┌──

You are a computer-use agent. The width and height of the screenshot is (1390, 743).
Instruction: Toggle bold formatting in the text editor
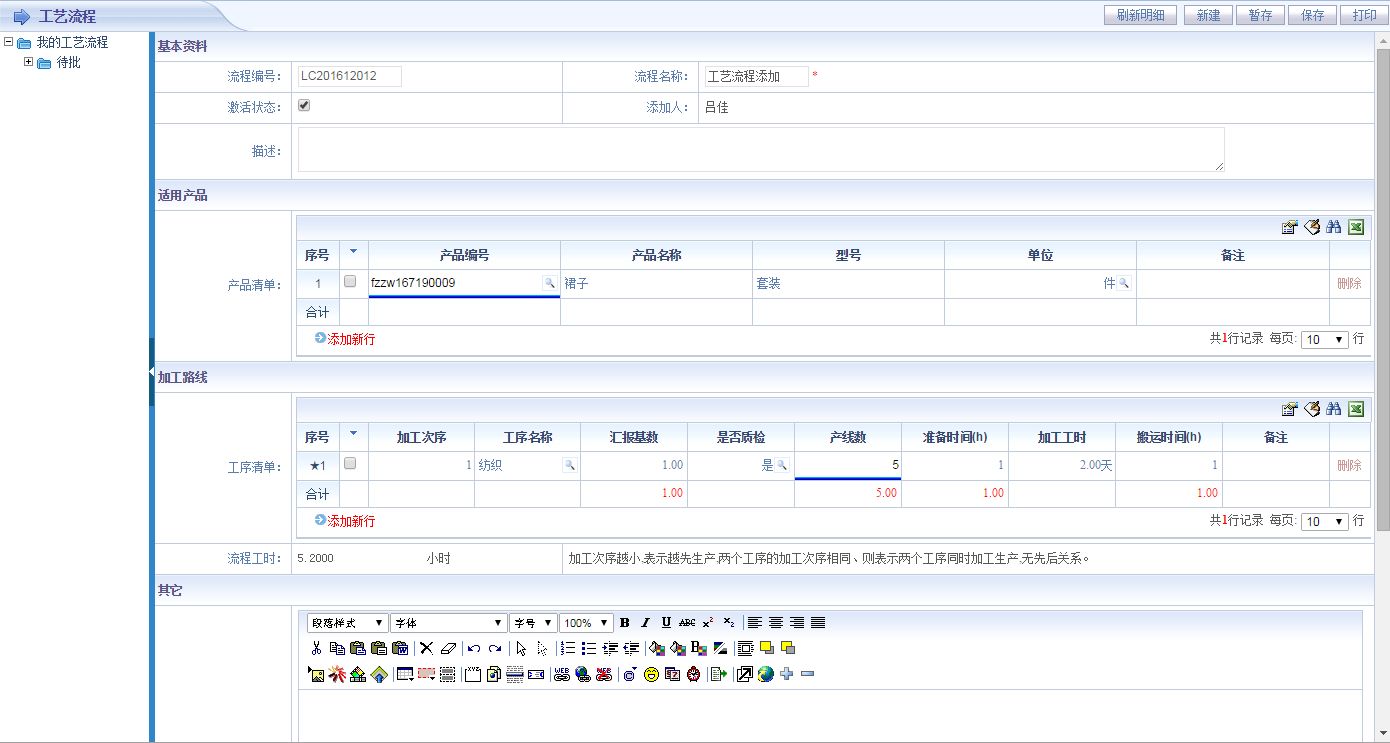pyautogui.click(x=624, y=622)
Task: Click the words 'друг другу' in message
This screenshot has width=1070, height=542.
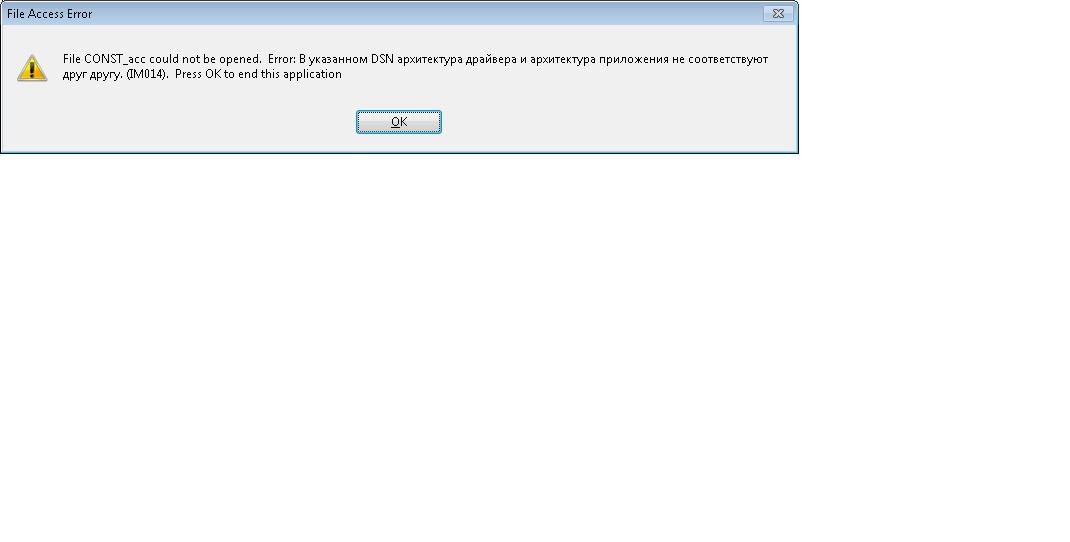Action: click(92, 74)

└──

[PROBLEM TO SOLVE]: Each line of the data must be restated exactly, and the pictures must be left out.

[ANSWER BELOW]:
You are a computer-use agent. The width and height of the screenshot is (1390, 743).
Instruction: Toggle bold formatting in the text editor
pyautogui.click(x=624, y=622)
Task: Click the words 'друг другу' in message
This screenshot has width=1070, height=542.
Action: click(92, 74)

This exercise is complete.